Contemporary Expressions / Declinazioni contemporanee
MAO presents the second edition of “Contemporary Expressions / Declinazioni Contemporanee”. This programme of artist residencies and site-specific commissions uses contemporary art as a medium for interpreting, re-reading, and showcasing the museum’s collection, descending on the present to discover new meanings and connections across different periods and cultures.
The works by Marzia Migliora, Kengo Kuma, Lee Mingwei, and Francesco Simeti presented in 2023 are joined this year by installations from Qiu Zhijie and Charwei Tsai, along with Patrick Tuttofuoco’s “Ultraworld”, a light installation created for MAO’s facade as part of “Costellazione”, a fringe section of “Luci d’Artista”.

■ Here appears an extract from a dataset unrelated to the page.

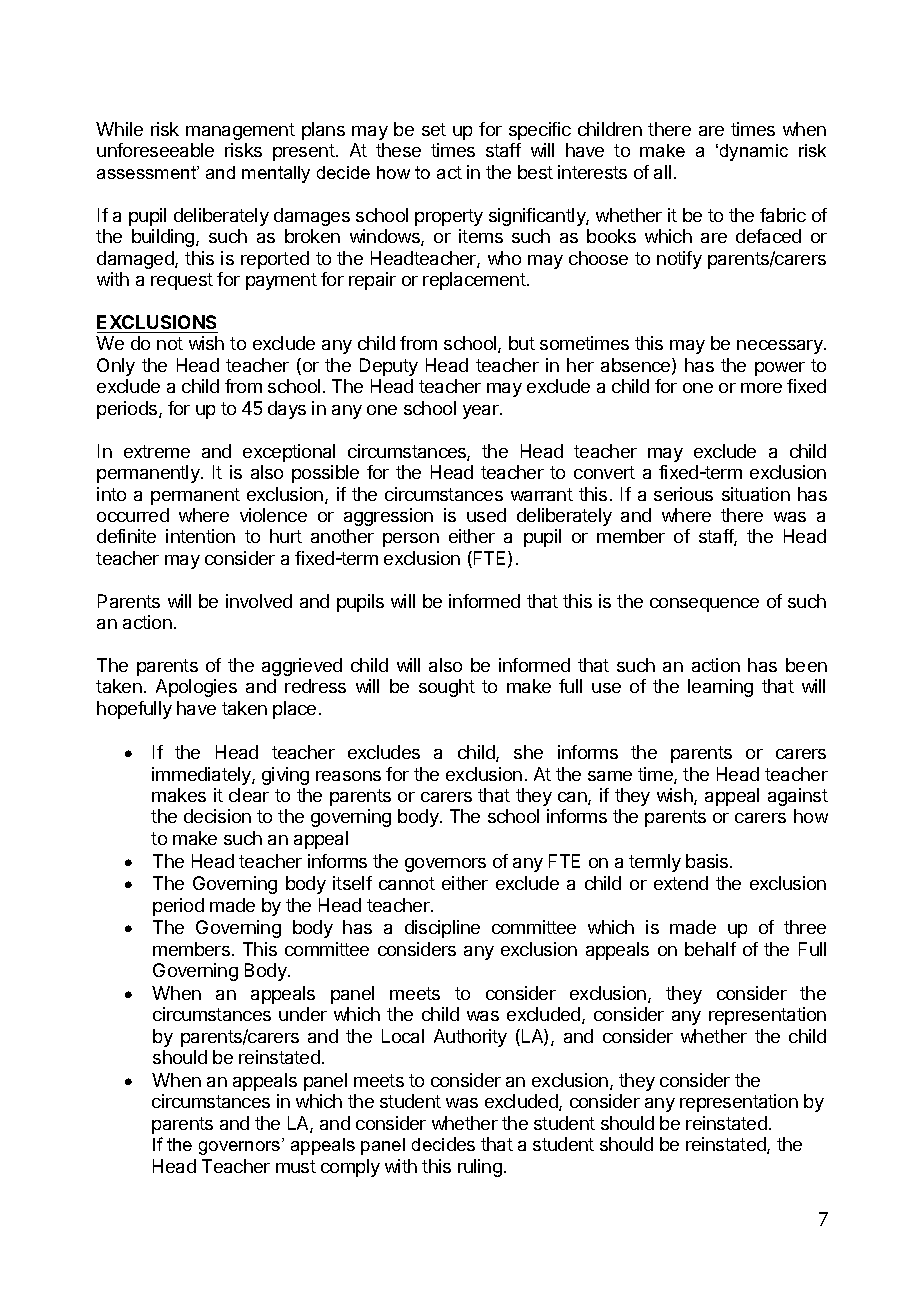 This screenshot has width=924, height=1308. I want to click on set, so click(434, 129).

Charwei Tsai’s work features an installation of a hundred offering vessels, crafted by the artist in Taipei, Paris, and Turin, set on a base over ten metres long that traverses the museum’s grounds. Each vase was made using a sophisticated pottery technique and then hand-decorated by the artist with prayer inscriptions.
Patrick Tuttofuoco’s site-specific installation depicts two faces—one evoking Asian culture, the other Hellenistic—and occupies part of the facade of MAO Turin, specifically the corner with sides facing east and west, thus spatially uniting these two polarities.

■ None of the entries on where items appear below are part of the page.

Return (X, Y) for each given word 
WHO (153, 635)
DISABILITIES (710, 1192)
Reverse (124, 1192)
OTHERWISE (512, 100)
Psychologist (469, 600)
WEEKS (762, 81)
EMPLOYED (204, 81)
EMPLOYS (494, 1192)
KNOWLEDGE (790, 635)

In “Mappa Mundi” Qiu Zhijie’s maps project, the ink and brushwork of landscape painting are used to define a system of coordinates that condenses individuals, events, ideas, objects, and situations, intertwining them and offering the possibility of understanding them in relation to one another. The intelligently schematic nature of these maps has made it possible to use them as plans for various exhibitions.
Additionally, “Things that Death Cannot Destroy” Linda Fregni Nagler’s work, invites visitors to embark on an encyclopaedic journey into the past. This performance piece was conceived as a choreographed interaction between two nineteenth-century magic lanterns, operated by a projectionist and an actor reading the original captions on the glass slides aloud. In Nagler’s work, the images are organised to create a series of unexpected formal associations.